When a Michigan legislative committee submits a bill to the Senate, they provide both supporting and opposing arguments. In the case of S.B. 29 (S-2), 30 (S-1), & 93 (S-1)—allowing Great Lakes State residents to keep, carry and deploy TASERs—the argument for enabling concealed carry stun guns is simple enough. “It stands to reason that if individuals who meet CPL [Concealed Pistol License] licensing standards are trusted with carrying a firearm for personal safety, the law should not ban them from carrying an EMD [Electro-Muscular Disruption] device for the same purpose.” Sounds about right, right? Not so fast Mr. Bond. Let’s take a closer look . . .
Possessing a taser is legal in at least 43 other states. While allowing Michigan to join their ranks, the bills include protections against abuse of EMD devices that evidently [emphasis added] would be greater than those in any of the other jurisdictions. Reportedly, Michigan would be the only State in which a person would have to be licensed to carry a concealed handgun, in order to be authorized to carry a taser.
Huh. If this becomes law Wolverines would have to possess a gun permit to carry a lot-less-than-lethal-in-most-any-circumstance-you-can-name stun gun. That seems a bit . . . excessive.
What if you want to buy, own and carry a TASER without a background check, fingerprints, travel, fees, endless war stories from a pensioned cop and a test? What if you just want to read the TASER manual and, I dunno, watch some YouTube videos?
No dice. In fact, assuming that the committee used the word “evidently” in the sense of “we have evidence” (rather than “an intern did a quick Google search of other states’ TASER laws”), Michigan’s preventative “protections” against TASER abuse would be second to none.
Why? Is this high hurdle necessary? Or, for that matter, constitutional? Given that the second noun in the phrase “right to keep and bear arms” doesn’t have the word “fire” in front of it. But let’s stick with necessary . . .
Under Michigan law, holders of CPLs are trained to understand when and under what circumstances they may use deadly force. People who have obtained a CPL have demonstrated an ability to follow the law and use firearms responsibly. The bills would allow the same law-abiding citizens who are licensed to carry a pistol to possess a taser, thereby giving them a less-than-lethal option for private protection.

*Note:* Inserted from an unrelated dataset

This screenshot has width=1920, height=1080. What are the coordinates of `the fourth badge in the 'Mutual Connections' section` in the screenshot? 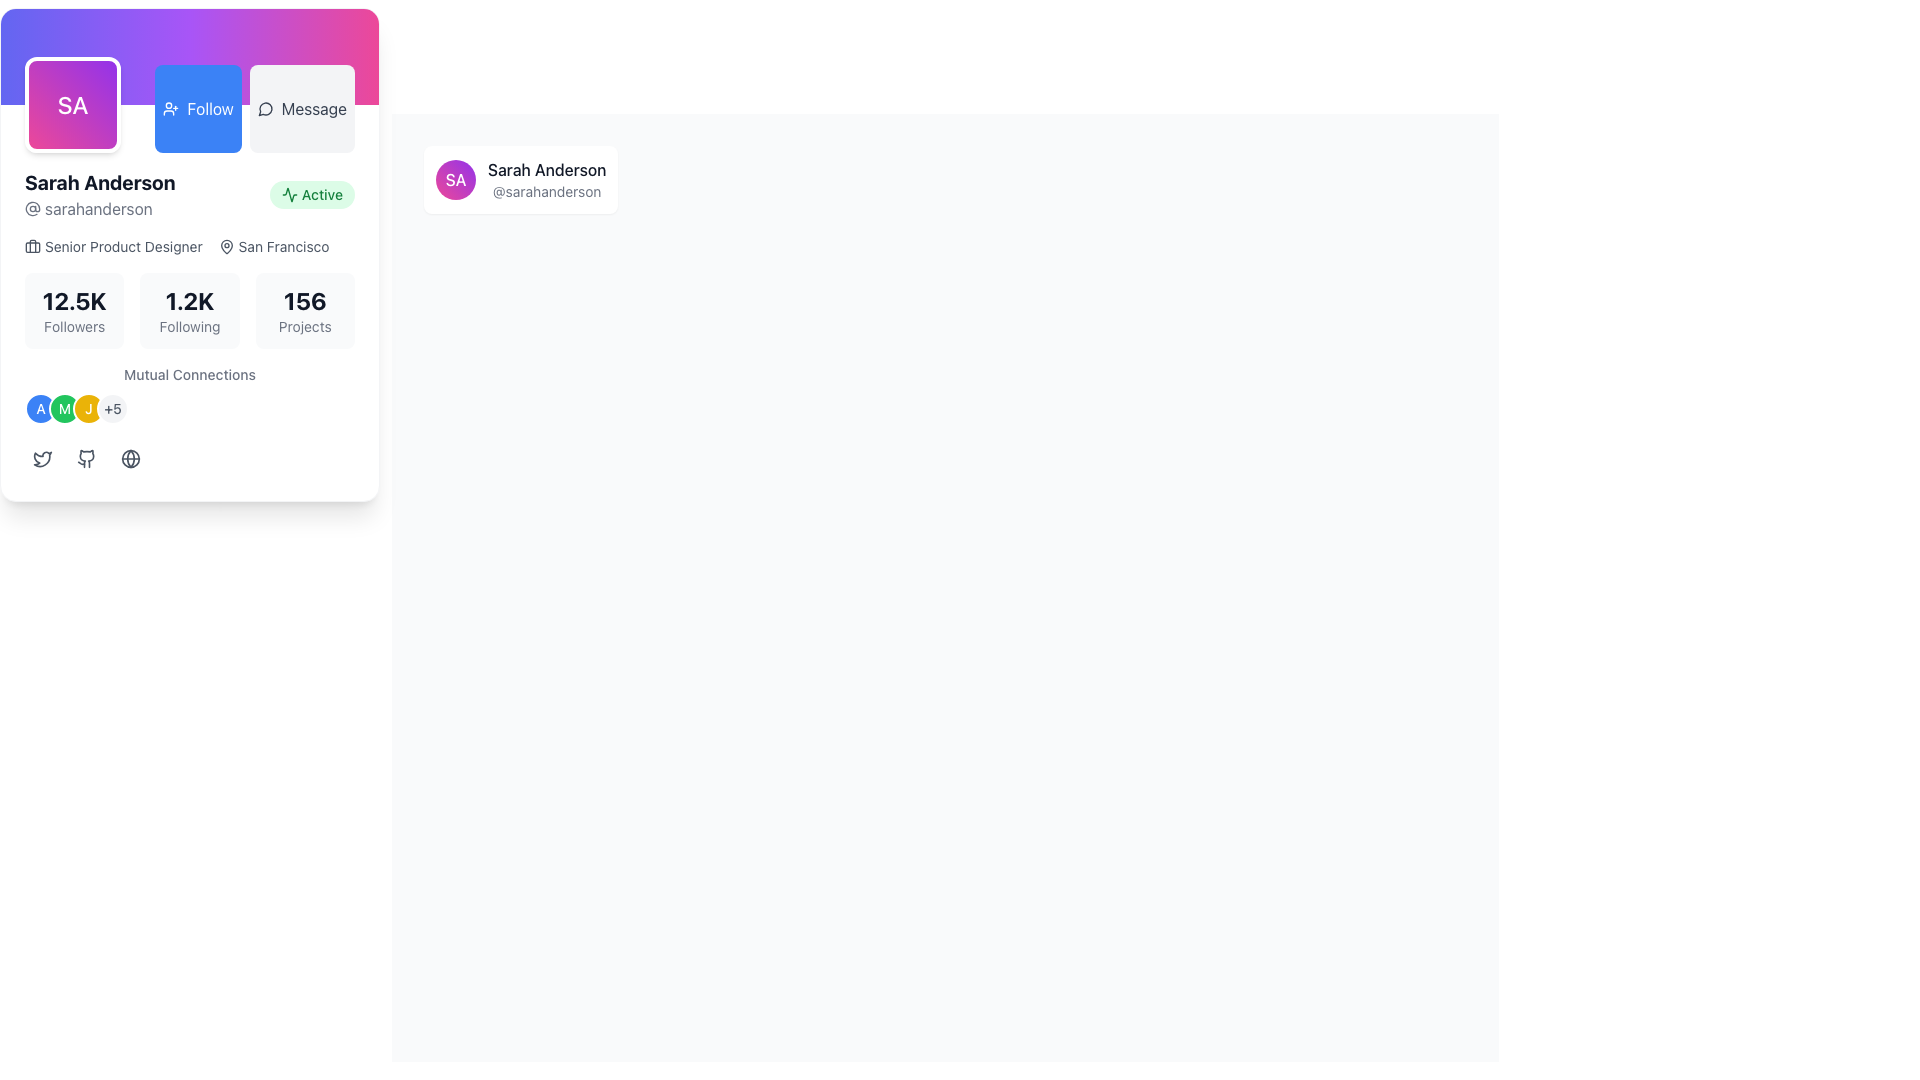 It's located at (112, 407).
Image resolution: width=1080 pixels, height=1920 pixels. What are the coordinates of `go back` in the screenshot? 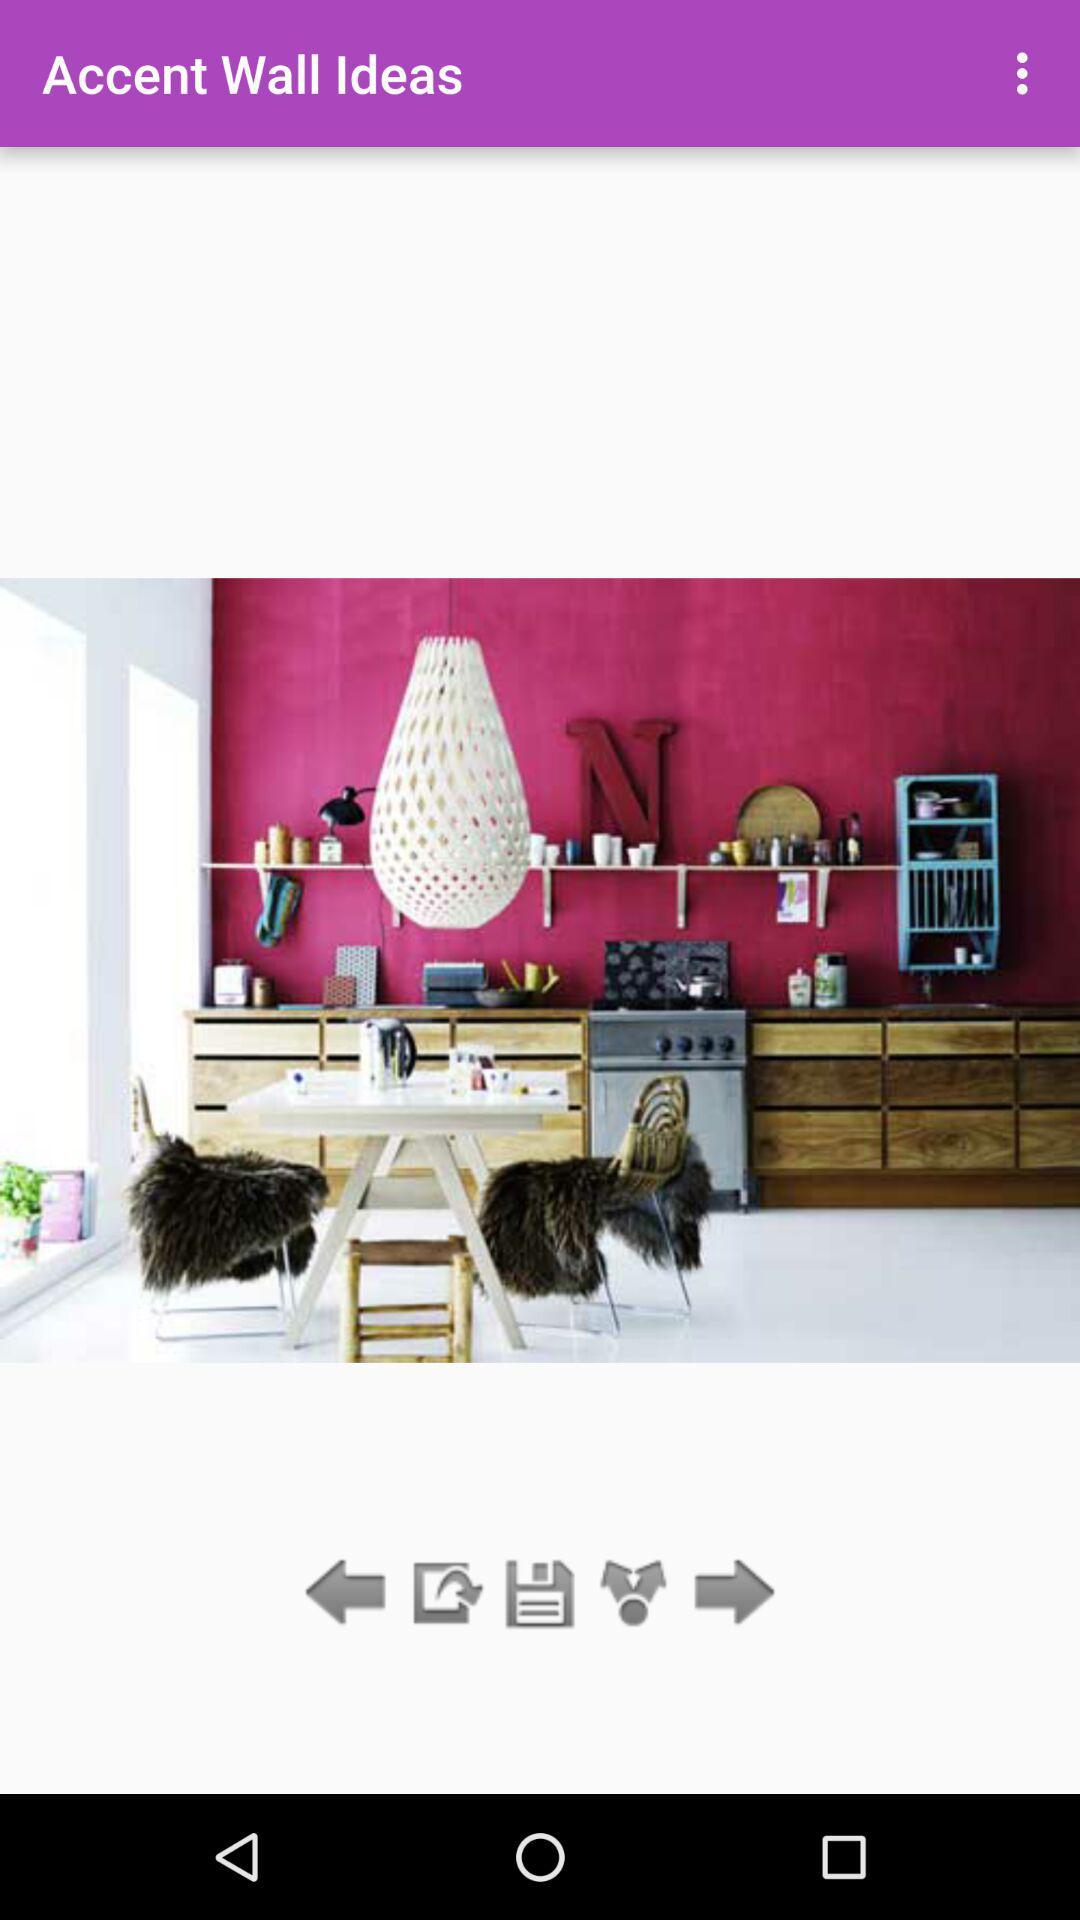 It's located at (350, 1593).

So, basically, Michigan wants to continue infringing on their residents’ right to keep and bear arms and “allow” the ones who jump through the extra-constitutional hoops to carry both a firearm AND a TASER. If one life is saved . . .
Hang on. Anyone remember Oscar Grant, the young man shot to death by a San Francisco transit cop who mistook his gun for a TASER?

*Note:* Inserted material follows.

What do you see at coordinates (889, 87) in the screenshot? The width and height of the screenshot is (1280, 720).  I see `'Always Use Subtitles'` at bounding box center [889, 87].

I mention this because the risk of reaching for the wrong weapon and killing someone by mistake (low as it is) seems higher than any civilian killing anyone with a TASER. Provided that the TASEd target isn’t suffering from excited delirium. And if they were, well, I wouldn’t want to face them without some kind of extremely effective weapon. Know what I mean?

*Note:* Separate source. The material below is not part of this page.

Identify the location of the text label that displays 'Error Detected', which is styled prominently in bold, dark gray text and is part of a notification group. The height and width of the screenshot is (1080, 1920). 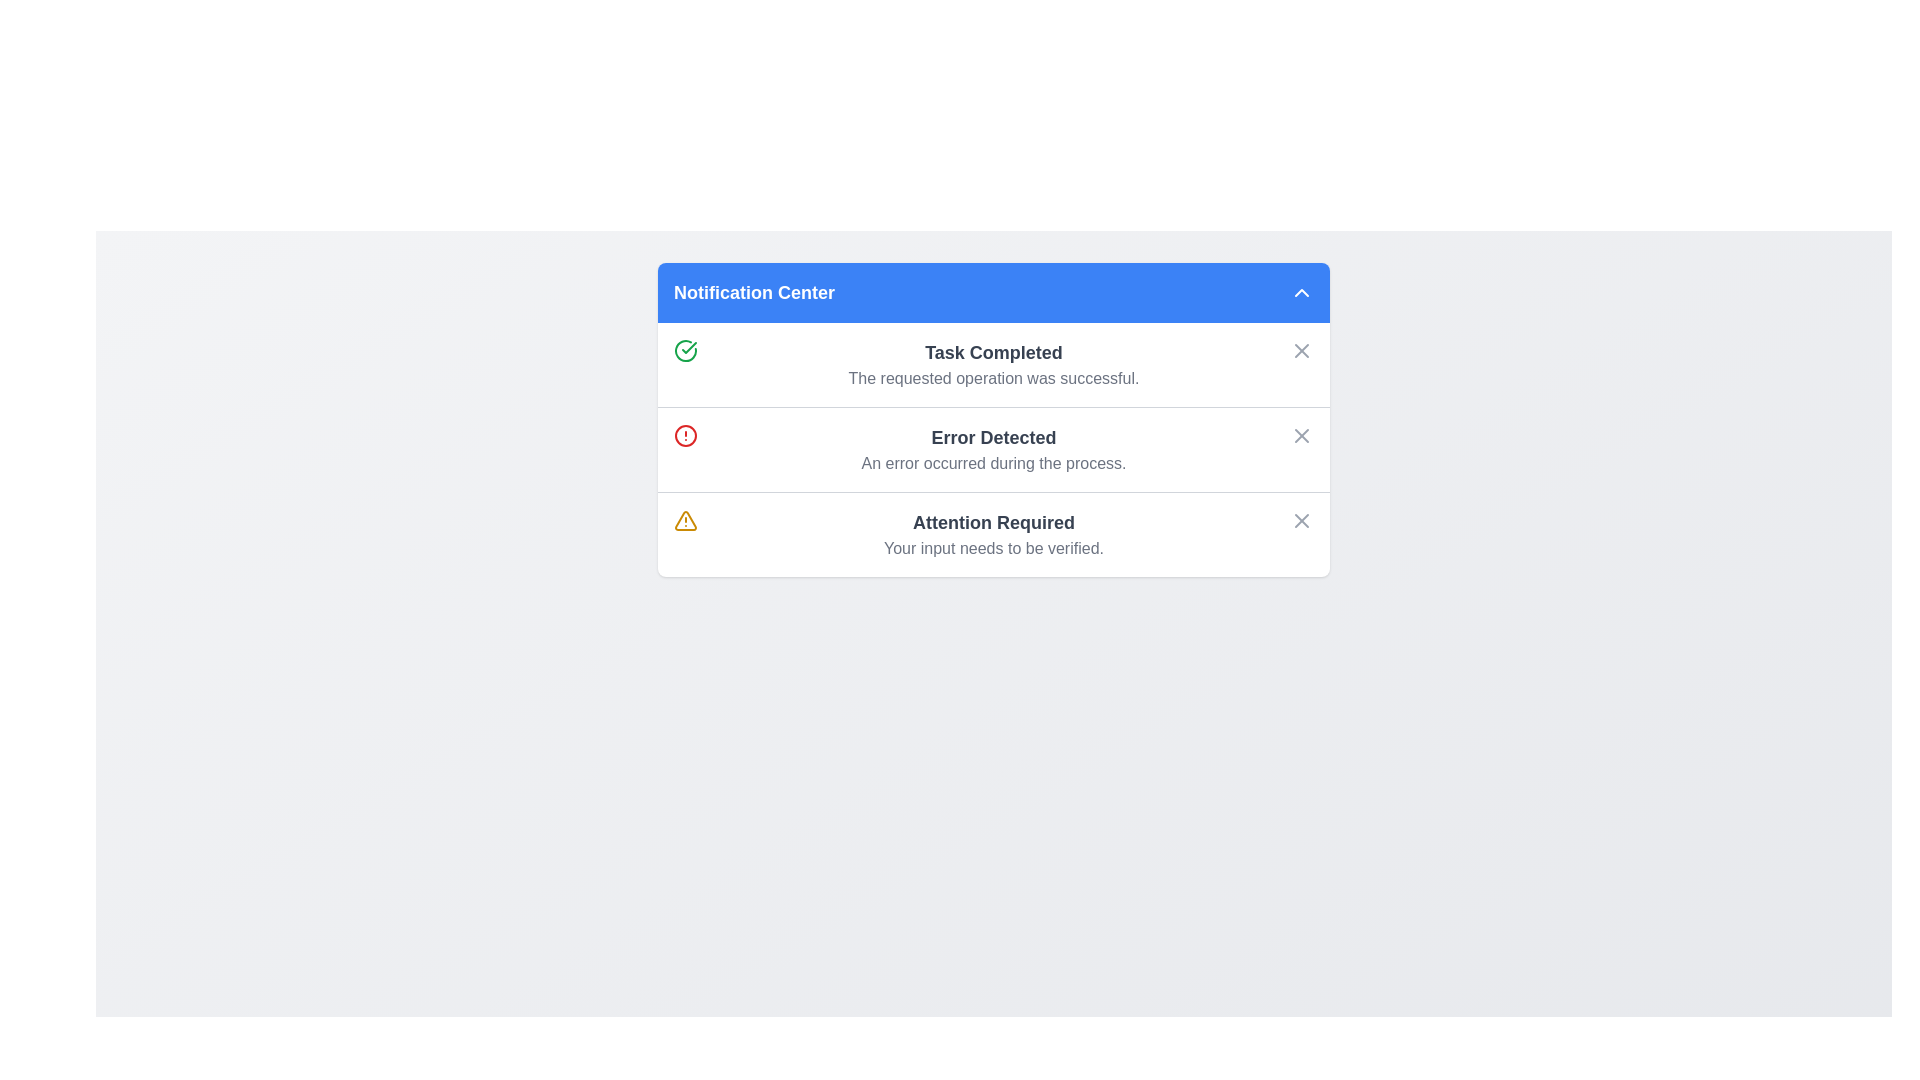
(993, 437).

Keeping in mind that there are plenty of laws in Michigan that would govern the use of civilian TASERs. Or, more specifically, the misuse of a TASER by a law-abiding citizen. It would be no more legal to TASE an innocent person than hit them with a baseball bat or stab them with a knife or strike them with your fist. Or drive over them. Or drop a safe on their head. Or put weed killer in their coffee. Etc.
Bottom line: when TASERs are outlawed, only police have TASERs. Which doesn’t strike me as fair. Nor am I particularly enamored of the fines or the fiscal impact statement at the bottom of this authoritarian effort to deny Michigan residents easy access to safe, life-saving personal defense technology.
A person who violates the no-carry-zone prohibition is responsible for a State civil infraction and may be fined up to $500 for a first offense. A second violation is a misdemeanor punishable by a $1,000 maximum fine. A third or subsequent violation is a felony punishable by up to four years’ imprisonment, a maximum fine of $5,000, or both. These penalties also would apply to a CPL holder who carried an EMD device in a no-carry zone, subject to the exceptions for specified individuals.) . . .
Additional penal fine revenue would benefit public libraries.
So there it is: restrict TASERs to vetted, taxed and trained citizens for the children. Well, an institution (public library) that’s been doomed by the internet. As should this ridiculous bill.